The restaurant is BYOB which should help curb some expenses. Our bill came out to $30 per person. Many people might consider that expensive for pizza. But a couple of things to consider. First, we ordered more food than we could eat. Certainly two pies should be sufficient for three people, so had we ordered an appropriate amount of food, our bill would have come out to $20 per person. A bit more reasonable. Then consider that you can drink a bottle of wine for the price you paid at the liquor store down the block and all of a sudden $20 and change doesn’t seem so bad for as much delicious pizza as you can stuff down and a few glasses of wine.One final note regarding the wait. When we left — around 6:30 — there were people gathered outside, but it was by no means a madhouse. Reviews on Yelp would indicate that’s more the exception than the rule. One reviewer writes, “If you can’t serve potential customers due to lack of space/staff/stock, etc., you’ve failed the principal and practice of business!” Another reviewer didn’t even get to try the pizza: “REALLY?!? Are they trying to be a speakeasy? I have never rated any restaurant a 1 in my life, but when you walk in and the doucher behind the counter doesn’t even acknowledge you when you say hello (twice), one star at best is my review.
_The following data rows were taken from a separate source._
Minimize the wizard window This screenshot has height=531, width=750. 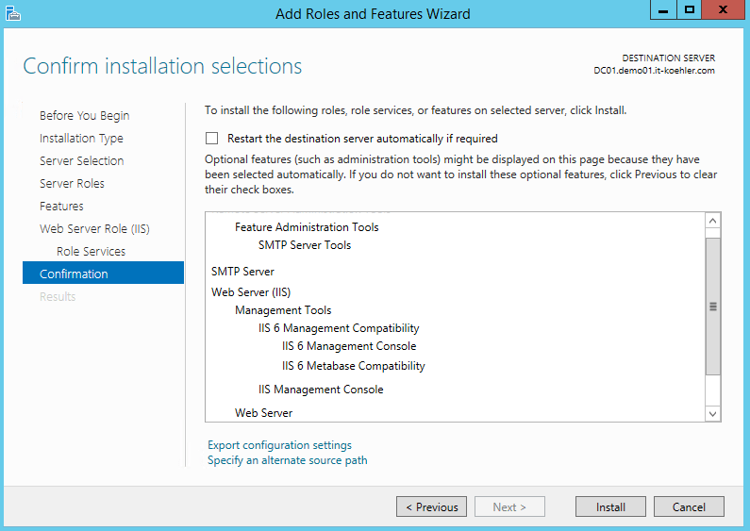coord(662,9)
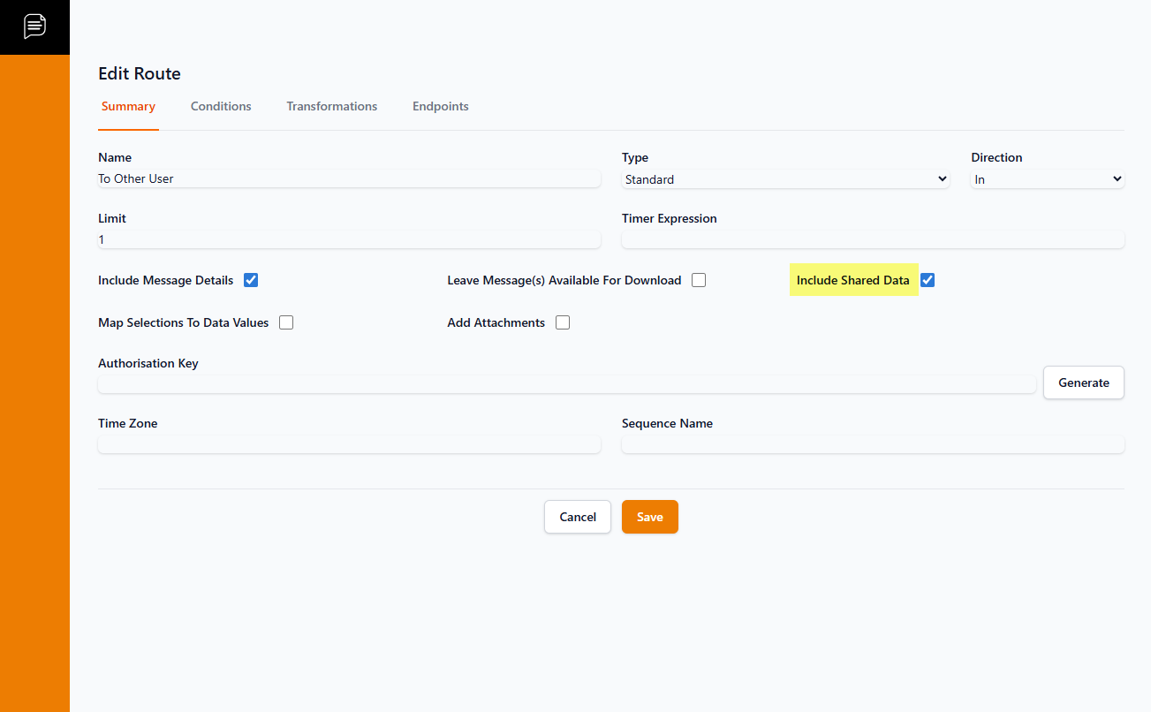Screen dimensions: 1151x712
Task: Enable Leave Message(s) Available For Download
Action: click(x=699, y=280)
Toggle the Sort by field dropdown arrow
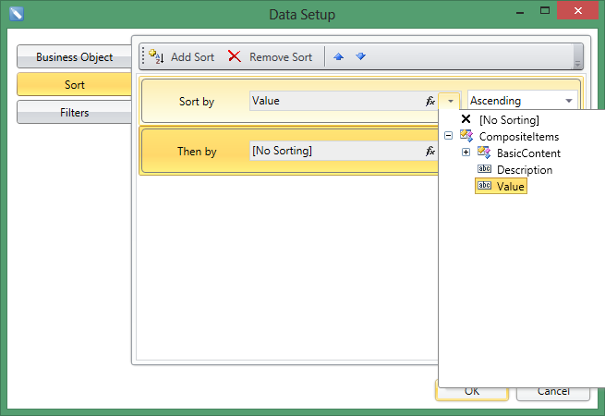Screen dimensions: 605x416 click(450, 101)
I didn’t even try the food, I’ve heard it’s good, but I couldn’t get past doucher and the smarmy 1hour and 45 minute wait for a table for 2 on an early Thursday night. Even in new York you couldn’t get away with this horrible service. I hope the food is good, because if not, their in real trouble.”
Clearly, the existence of Great Lake has hit a soft spot for some. Since it opened in February 2008, it has risen to the top of the Chicago pizza scene and even garnered national media attention. And with that comes labels like “pretentious.” But one thing is for sure — the pizza is damn tasty. And damn beautiful too. Our leftover slices were combined into a single pie that was almost too beautiful to eat. Somehow though… it didn’t last for long in the refrigerator.